Fotograf Magazine

False Alarm

I am obsessed with politics and power. It’s a journalist thing. So what I want to talk about tonight is how human memory got mixed up with politics and power in the recent past, and above all, in the Cold War. What I want to talk about in this short time is the story of what was known as brainwashing. It’s a very recent idea; it was actually invented in 1951. At the heart of it is the belief that science somehow had found a way to wipe human memories and replace them with new, implanted memories, which means that human beings could become essentially like automatons, robots manipulated by those implants. It’s a phenomenon as a paranoia and fear of the Cold War.
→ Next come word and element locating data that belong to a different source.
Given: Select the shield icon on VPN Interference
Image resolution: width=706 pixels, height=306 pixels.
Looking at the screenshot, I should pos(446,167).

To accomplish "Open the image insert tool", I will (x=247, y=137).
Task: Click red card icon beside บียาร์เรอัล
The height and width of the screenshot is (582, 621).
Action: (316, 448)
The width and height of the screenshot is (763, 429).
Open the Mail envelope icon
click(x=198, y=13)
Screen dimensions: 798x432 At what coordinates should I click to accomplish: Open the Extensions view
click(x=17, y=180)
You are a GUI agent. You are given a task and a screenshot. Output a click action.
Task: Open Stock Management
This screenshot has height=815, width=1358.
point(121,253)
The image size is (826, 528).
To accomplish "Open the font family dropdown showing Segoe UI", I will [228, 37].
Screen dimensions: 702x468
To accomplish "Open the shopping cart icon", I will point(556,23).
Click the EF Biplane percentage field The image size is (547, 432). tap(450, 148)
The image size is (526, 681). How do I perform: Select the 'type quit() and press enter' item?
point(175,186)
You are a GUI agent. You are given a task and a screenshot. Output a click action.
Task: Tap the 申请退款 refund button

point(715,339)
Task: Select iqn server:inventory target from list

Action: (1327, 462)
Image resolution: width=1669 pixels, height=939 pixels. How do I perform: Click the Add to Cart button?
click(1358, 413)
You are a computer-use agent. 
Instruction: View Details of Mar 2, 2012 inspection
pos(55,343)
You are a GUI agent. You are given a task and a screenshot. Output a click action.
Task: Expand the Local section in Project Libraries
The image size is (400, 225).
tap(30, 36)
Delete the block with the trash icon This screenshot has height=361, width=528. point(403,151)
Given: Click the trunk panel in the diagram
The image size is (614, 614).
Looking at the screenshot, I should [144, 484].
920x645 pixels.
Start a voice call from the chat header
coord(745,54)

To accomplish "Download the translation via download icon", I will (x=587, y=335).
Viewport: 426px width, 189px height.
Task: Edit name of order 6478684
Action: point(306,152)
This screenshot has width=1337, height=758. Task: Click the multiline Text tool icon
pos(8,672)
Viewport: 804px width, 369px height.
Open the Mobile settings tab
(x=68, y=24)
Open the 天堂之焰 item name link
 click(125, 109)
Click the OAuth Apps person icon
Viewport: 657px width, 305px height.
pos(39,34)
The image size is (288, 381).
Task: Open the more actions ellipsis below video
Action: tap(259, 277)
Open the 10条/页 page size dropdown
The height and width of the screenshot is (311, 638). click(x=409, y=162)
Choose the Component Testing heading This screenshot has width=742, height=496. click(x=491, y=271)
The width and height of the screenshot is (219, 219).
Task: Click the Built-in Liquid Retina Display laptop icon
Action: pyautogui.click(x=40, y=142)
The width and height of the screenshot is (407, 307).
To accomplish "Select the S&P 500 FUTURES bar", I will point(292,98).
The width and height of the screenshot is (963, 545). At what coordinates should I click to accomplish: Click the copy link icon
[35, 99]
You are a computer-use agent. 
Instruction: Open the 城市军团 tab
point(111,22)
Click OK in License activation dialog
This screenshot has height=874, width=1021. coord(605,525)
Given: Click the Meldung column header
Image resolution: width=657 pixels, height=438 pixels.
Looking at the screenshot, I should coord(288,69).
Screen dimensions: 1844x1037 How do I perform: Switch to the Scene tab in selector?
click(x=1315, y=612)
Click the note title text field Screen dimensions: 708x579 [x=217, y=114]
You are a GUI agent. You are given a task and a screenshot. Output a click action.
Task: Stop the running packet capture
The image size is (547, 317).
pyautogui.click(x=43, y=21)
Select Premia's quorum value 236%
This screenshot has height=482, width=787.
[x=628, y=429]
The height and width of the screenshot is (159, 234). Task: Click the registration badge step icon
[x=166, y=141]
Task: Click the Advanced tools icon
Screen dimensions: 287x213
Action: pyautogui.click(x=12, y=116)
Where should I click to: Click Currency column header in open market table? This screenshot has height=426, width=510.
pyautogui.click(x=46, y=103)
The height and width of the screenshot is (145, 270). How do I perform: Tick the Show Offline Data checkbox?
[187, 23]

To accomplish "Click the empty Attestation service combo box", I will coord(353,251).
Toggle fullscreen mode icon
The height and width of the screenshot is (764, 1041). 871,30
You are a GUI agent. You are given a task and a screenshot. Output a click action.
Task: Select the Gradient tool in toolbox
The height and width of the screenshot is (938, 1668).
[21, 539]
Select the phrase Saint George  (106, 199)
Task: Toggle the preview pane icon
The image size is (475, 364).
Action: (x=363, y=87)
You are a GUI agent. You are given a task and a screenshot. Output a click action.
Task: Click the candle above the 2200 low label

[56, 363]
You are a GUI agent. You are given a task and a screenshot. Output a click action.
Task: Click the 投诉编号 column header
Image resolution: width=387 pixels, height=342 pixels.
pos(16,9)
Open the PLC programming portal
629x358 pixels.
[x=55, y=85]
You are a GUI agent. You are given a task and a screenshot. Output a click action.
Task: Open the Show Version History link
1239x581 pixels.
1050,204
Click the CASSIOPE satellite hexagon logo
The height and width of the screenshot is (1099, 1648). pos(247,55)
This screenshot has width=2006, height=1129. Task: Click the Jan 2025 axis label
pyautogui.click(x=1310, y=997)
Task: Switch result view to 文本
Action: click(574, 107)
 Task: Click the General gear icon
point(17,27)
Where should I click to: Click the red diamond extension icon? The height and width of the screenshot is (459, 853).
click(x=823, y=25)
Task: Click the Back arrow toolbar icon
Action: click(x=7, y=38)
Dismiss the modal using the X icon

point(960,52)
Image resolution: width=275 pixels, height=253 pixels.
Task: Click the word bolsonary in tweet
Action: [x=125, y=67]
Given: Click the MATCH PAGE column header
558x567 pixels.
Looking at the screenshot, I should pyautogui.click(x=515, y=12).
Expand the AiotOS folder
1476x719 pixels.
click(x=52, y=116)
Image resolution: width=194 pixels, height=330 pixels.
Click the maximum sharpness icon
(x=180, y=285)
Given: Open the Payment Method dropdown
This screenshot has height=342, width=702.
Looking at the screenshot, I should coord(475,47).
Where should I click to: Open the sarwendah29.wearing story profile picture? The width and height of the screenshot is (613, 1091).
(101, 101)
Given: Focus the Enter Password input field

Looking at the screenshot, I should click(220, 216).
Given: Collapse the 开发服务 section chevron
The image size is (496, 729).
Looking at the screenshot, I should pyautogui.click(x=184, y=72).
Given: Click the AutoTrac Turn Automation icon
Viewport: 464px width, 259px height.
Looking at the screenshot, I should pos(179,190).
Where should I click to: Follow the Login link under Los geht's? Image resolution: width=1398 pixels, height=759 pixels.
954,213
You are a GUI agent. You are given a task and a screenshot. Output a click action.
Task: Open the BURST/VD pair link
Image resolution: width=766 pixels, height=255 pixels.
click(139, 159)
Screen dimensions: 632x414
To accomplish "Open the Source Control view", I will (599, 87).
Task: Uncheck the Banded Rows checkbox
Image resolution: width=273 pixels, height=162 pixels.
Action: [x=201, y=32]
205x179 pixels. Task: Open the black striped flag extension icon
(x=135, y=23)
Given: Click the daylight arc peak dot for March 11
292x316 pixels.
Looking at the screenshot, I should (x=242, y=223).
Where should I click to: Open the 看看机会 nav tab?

As a result of rather disastrous experiments by the 1960s, the idea of brainwashing was shown to be untrue scientifically. You couldn’t do it. But that’s not the end of the story. Because what then happened to the idea of brainwashing and the idea of changing people’s memories and mind control mutated into something very strange, which – I want to argue – it’s become to possess our imaginations today. It’s a powerful belief that individual’s minds can be manipulated and controlled by cults, strange new religions, odd, extreme political parties. We see things through that prism and I want to try and show how that has happened. And what I want to argue is that although there is no scientific evidence now for the idea that brainwashing can actually happen; we are actually far stronger, far more sophisticated as human beings than that. It’s got very deep into our social condition as you might call it, which has led all of us, liberals, conservatives, whatever you want to say, to be very suspicious and fearful of the new ideas, of new ways of looking at the world. It’s become a sort of block.